Why Everything You Think You Know About the World Is Probably Wrong, warns Will Mapplebeck.
Let’s start with a question. In the last twenty years, the proportion of the world’s population living in extreme poverty has…
a. Almost doubled
b. Remained more or less the same
c. Almost halved
Interested in changing the world? Before you start, please read Factfulness by the late Hans Rosling with Ola Rosling and Anna Rosling Ronnlund. It is a brilliant, perspective-changing piece of work.
The book underlines how most of the stuff we think we know about the world is wrong. We get it wrong because of various instincts that are often fed by the media, schooling, our peers or unconscious prejudice. The good news, is it’s not just you – everyone else, including most experts, tends to be way off the mark as well.
During his brilliant life Hans Rosling got the chance to talk to some of the world’s leading scientists, doctors, economic development experts and politicians and asked them simple questions about the world like the one above. They also got them wrong. Really wrong. So wrong that Hans worked out that statistically in many cases chimps could have returned more accurate answers.
Here’s three standout facts that should change the way you look at the world:
There is no such thing as ‘developing’ and ‘developed’…

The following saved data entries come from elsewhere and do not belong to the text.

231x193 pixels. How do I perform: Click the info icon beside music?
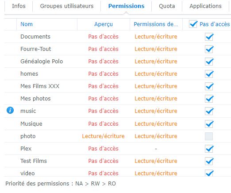click(10, 110)
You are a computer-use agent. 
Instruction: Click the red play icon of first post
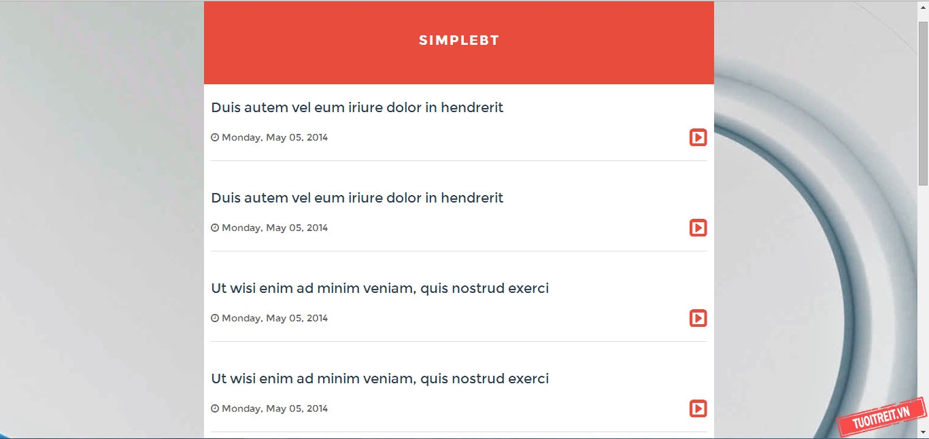[698, 137]
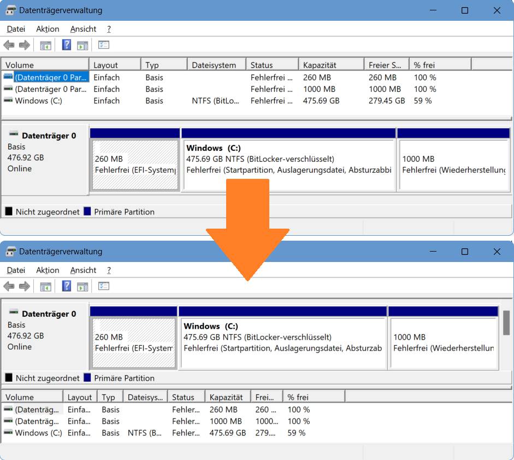Toggle the action pane in the lower window
This screenshot has width=514, height=460.
[84, 286]
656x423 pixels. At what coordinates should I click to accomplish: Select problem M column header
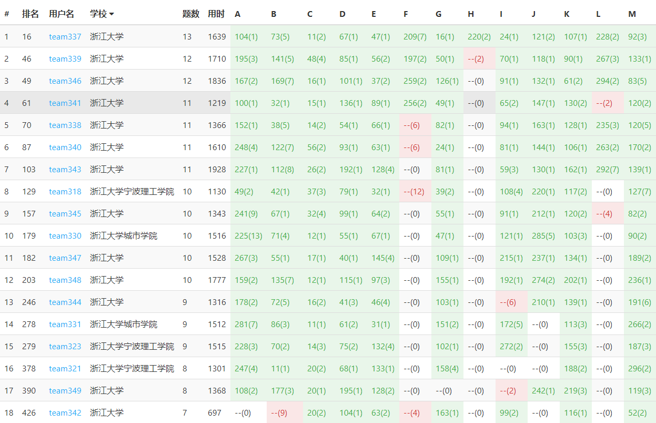pyautogui.click(x=632, y=14)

Rosling calls this the ‘mega-misconception’ about a divided world. Incomes are growing, families are shrinking and access to education is mushrooming. Only thirteen countries, or six per cent, of the world’s population can today be classed as ‘developing’ and most people live in middle income countries with access to basic healthcare, transport and education. Remember, just 200 years ago 85 per cent of the world lived in extreme poverty.
The World’s population will not just keep increasing…
What Rosling calls the ‘straight line’ instinct might lead you to panic about the possibility of over-population. Today there are around 7.6 billion people in the world and numbers have increased rapidly with 5 billion added over the last century. However, the growth has started to slow down, largely due to improved child health – meaning people having fewer and fewer children. The UN expects the world’s population to level out at around 11 billion by the end of this century.
Terrorism is on the rise, but not where you think…
Terrorism is one of the few things that is getting worse, but let’s put this into perspective – it counted for 0.05 per cent of all world deaths in 2016 and deaths due to terror are actually falling in the richest countries in the world. The rise is accounted for by continuing terrible civil wars in places like Iraq and Afghanistan. Back in our world, terrorism pales into insignificance compared to other causes of death that don’t get the same level of attention, Rosling calls this ‘The Fear Instinct’. On US soil over the last twenty years 3,172 people died from terrorism – the vast majority on 9/11 – over the same period alcohol contributed to the death of 1.4 million Americans.
By the way, the answer to the first question is c. Global poverty has almost halved over the last twenty years. Don’t feel too bad if you got it wrong. Most people do.
Factfullness,Ten Reasons We’re Wrong About the World – And Why Things Are Better Than You Think by Hans, Ola and Anna Rosling is published by Sceptre Books. I got my copy from the excellent Cogito Books.